Trackur's use of information received from Google APIs adheres to the Google API Services User Data Policy, including the Limited Use requirements.

Cookies and local storage

The Trackur app at my.trackur.app uses your browser's local storage to remember your view preference (board or table), your table sort order, and your dark-mode choice. It uses Supabase's authentication tokens (stored in your browser) to keep you signed in between sessions. The app sets no third-party tracking cookies and runs no third-party analytics.

Our separate marketing website at trackur.app uses Cloudflare's built-in web analytics to understand aggregate traffic patterns. Cloudflare's analytics is cookie-less and does not fingerprint individual visitors. It applies only to the marketing site — the app itself runs no analytics.

Notifications

If you enable notifications in Settings, your browser will ask for permission to display notifications on Trackur's behalf. We use that permission to remind you about upcoming next-step dates. We do not track whether a notification was seen, dismissed, or clicked. You can revoke the permission at any time from your browser's site settings.

Your rights and controls

You can access, edit, and delete your job entries and resume files at any time from the app. You can export your job data to CSV. You can disconnect Google Drive at any time from Settings, which revokes our access immediately.

If you want to exercise any right over your data that you cannot complete yourself — for example, a copy of the data we hold about you, or correction of something you cannot edit in the app — email [email protected] and we will respond in a reasonable amount of time.

Deleting your account

To delete your account and all associated data, email [email protected] with the subject line Account Deletion. We will process the request in a reasonable amount of time.

On processing, we will remove your account record, your job entries, your uploaded resume files and their metadata, any Google Drive tokens, and any other data tied to your account. Files that live in your Google Drive (which we only ever read, never wrote) are not affected — they remain in your Drive untouched.

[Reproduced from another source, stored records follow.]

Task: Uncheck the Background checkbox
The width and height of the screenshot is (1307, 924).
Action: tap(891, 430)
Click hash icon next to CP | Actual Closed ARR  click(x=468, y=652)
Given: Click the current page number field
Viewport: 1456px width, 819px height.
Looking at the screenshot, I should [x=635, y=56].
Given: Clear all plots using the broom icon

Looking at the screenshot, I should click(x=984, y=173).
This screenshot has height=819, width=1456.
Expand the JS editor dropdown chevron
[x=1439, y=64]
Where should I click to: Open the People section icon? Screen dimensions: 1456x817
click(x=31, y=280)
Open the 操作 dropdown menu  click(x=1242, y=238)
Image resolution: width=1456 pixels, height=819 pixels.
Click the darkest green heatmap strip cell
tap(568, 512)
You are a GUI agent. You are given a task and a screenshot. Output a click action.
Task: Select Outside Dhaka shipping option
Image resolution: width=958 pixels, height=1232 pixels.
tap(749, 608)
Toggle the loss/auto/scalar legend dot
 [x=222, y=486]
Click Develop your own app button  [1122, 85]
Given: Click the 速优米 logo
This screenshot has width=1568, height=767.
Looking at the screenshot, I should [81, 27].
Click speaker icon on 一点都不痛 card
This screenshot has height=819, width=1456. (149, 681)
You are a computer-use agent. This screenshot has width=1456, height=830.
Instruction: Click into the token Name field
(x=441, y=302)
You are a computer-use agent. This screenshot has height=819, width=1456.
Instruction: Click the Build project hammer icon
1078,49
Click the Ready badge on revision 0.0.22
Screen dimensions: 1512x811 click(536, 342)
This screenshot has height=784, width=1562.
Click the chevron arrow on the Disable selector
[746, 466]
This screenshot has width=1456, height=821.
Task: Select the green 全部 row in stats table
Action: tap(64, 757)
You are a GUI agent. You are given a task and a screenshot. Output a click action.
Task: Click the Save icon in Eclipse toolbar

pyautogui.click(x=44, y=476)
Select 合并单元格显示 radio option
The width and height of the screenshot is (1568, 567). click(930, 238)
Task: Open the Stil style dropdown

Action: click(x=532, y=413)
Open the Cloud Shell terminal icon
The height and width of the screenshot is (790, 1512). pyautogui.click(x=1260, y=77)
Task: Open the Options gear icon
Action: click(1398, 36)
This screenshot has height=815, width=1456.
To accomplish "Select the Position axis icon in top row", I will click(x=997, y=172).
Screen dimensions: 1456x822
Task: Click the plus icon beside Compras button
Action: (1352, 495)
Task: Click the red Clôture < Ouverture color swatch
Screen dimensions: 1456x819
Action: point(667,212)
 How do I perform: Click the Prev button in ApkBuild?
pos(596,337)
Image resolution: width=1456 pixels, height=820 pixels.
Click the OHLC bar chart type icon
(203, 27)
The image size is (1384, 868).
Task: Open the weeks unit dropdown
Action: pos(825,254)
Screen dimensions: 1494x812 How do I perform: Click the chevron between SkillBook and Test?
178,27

One narrow exception: if at the time of deletion we are legally required to retain certain records — for example, transaction records required by generally accepted accounting principles (GAAP) or applicable tax law — we will retain only those specific records and only for the period required. Trackur does not currently charge for its service, and this exception will apply only if and when that changes.

Security

We protect your data with access-scoped database policies (Row-Level Security), private file storage with short-lived presigned URLs, HTTPS on every request, server-side handling of any OAuth tokens so they never reach your browser, and the absence of any server-side caching of Google Drive file contents. No system is perfectly secure, but these measures reflect our current best effort.

Children

Trackur is not directed at children under the age of 13, and we do not knowingly collect data from them. If you believe a child has given us data, please email us and we will delete it.

Changes to this policy

If we make changes to how we handle your data, we will update the "Last updated" date at the top of this page. For changes that materially affect how your data is handled, we will also contact account holders by email. We will not email for minor wording or formatting changes.

Contact

Questions, requests, or concerns about this policy or your data: [email protected].